Забавно, что много позже, когда я уже жил в своем ателье в прачечной, Мак, этот бедный дурачок с автомобильного кладбища, однажды подтвердил мое открытие. Как я уже говорил, я устроился в прачечной: в одном углу располагалась постель, затем стол с двумя стульями, старый стенной шкаф, который предоставил в мое распоряжение Иммануэль Купер, а в другом — загородка из досок, служившая мне темной комнатой; тут же стояли две старые лохани, в которых я проявлял и закреплял снимки; деревянные козлы с доской служили мне письменным столом; у самого окна стояла газовая печурка. Труднее всего было сделать копировальный аппарат; я вышел из положения с помощью коробки из-под сигар, желтой бумаги, куска матового стекла и кокосового волокна. Зато здесь чего хватало, так это веревок; на них я развешивал снимки для просушки. Мак обычно появлялся у дверей каждое утро часов в одиннадцать. Он почти бесшумно спускался по ступенькам в своих кедах, и только когда свет, проникающий сквозь стекла входной двери, вдруг немного тускнел, я знал, что явился Мак: можно было и не смотреть, это точно он стоял у двери, прижимаясь носом к стеклу.

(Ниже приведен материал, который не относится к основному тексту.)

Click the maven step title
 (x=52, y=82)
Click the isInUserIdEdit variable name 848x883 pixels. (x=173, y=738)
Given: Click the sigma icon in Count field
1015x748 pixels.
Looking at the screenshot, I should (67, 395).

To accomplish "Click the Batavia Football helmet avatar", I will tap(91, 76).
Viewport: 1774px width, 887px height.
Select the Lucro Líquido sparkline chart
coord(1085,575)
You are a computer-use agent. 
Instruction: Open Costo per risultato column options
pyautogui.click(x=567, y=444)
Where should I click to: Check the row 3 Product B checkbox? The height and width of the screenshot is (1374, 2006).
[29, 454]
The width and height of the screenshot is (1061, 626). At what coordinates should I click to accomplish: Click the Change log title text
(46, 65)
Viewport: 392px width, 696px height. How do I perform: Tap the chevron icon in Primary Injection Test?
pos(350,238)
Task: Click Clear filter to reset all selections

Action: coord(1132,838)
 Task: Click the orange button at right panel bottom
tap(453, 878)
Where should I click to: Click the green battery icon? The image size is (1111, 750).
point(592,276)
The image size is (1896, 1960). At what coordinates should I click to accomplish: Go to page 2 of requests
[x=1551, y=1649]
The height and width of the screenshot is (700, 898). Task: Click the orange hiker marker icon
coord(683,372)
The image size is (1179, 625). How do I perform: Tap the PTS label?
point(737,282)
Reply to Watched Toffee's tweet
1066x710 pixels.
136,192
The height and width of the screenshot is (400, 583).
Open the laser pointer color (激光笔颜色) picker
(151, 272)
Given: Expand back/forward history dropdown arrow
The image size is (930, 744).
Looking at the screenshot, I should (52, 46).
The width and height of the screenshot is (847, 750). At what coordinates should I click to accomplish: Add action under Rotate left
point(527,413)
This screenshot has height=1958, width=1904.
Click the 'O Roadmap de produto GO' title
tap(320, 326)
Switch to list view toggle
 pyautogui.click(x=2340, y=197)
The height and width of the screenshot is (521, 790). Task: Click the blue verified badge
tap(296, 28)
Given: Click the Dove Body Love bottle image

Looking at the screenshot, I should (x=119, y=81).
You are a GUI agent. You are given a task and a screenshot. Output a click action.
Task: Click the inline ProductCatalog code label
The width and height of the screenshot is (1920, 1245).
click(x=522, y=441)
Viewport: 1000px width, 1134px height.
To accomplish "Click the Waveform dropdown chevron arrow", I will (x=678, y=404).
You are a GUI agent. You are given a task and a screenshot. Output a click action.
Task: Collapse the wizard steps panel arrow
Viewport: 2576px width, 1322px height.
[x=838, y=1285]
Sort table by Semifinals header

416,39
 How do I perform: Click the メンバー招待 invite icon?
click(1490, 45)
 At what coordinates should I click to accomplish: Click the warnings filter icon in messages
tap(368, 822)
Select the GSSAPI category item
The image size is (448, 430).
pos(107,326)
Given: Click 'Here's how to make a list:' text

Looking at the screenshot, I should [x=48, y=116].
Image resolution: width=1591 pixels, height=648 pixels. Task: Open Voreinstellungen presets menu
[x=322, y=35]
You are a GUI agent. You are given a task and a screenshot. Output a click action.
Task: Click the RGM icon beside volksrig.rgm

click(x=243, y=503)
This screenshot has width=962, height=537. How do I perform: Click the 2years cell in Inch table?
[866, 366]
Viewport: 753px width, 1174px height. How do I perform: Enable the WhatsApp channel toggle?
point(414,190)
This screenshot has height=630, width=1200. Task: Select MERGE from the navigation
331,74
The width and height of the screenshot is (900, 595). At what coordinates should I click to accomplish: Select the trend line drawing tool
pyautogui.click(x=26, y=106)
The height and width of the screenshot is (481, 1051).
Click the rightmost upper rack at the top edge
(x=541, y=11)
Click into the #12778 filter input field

Со временем мне удалось приучить его, по крайней мере, смотреть и не болтать. Тогда я только слышал, как он дышит рядом со мной, открыв рот и посапывая, — хотя и это меня всегда ужасно раздражало. У него был настоящий талант мне мешать. Когда я — обычно ближе к вечеру — предавался отдыху на своем матраце в тени сараев, а вокруг меня жужжали мухи и меня клонило в сон от «вальполичелли», он пел. Он, конечно, сидел в это время за рулем одного из своих автоскелетов, и его монотонное пение, прерываемое каждые две минуты грохотом дробилки, часами звучало над нагретыми крышами автомобилей. Оно доносилось из-за проволочной ограды, разъеденной ржавчиной, и вся эта музыка портила мне настроение, каким бы миролюбивым, оно ни было после обеда. Потому что это пение заставляло прислушиваться. И что хуже всего — оно могло вдруг оборваться, но не успевал я заснуть, как оно начиналось снова, и мне снова приходилось прислушиваться к этим странным переходам от высоких тонов к низким и наоборот. В конце концов я не выдерживал, подбегал к забору, вооруженный маленькими камешками, и осыпал Мака угрозами, какие только приходили мне на ум. Иногда я даже, чертыхаясь, бросал в пыльное марево над крышами машин мелкие камешки, но и это не могло заставить его замолчать. Может, он просто ничего не понимал, а может, тут же забывал, не знаю, но часто случалось так, что он тут же после этих протестов с моей стороны возобновлял свое бедуинское пение и прогонял меня вместе с моим матрацем в полутьму ателье.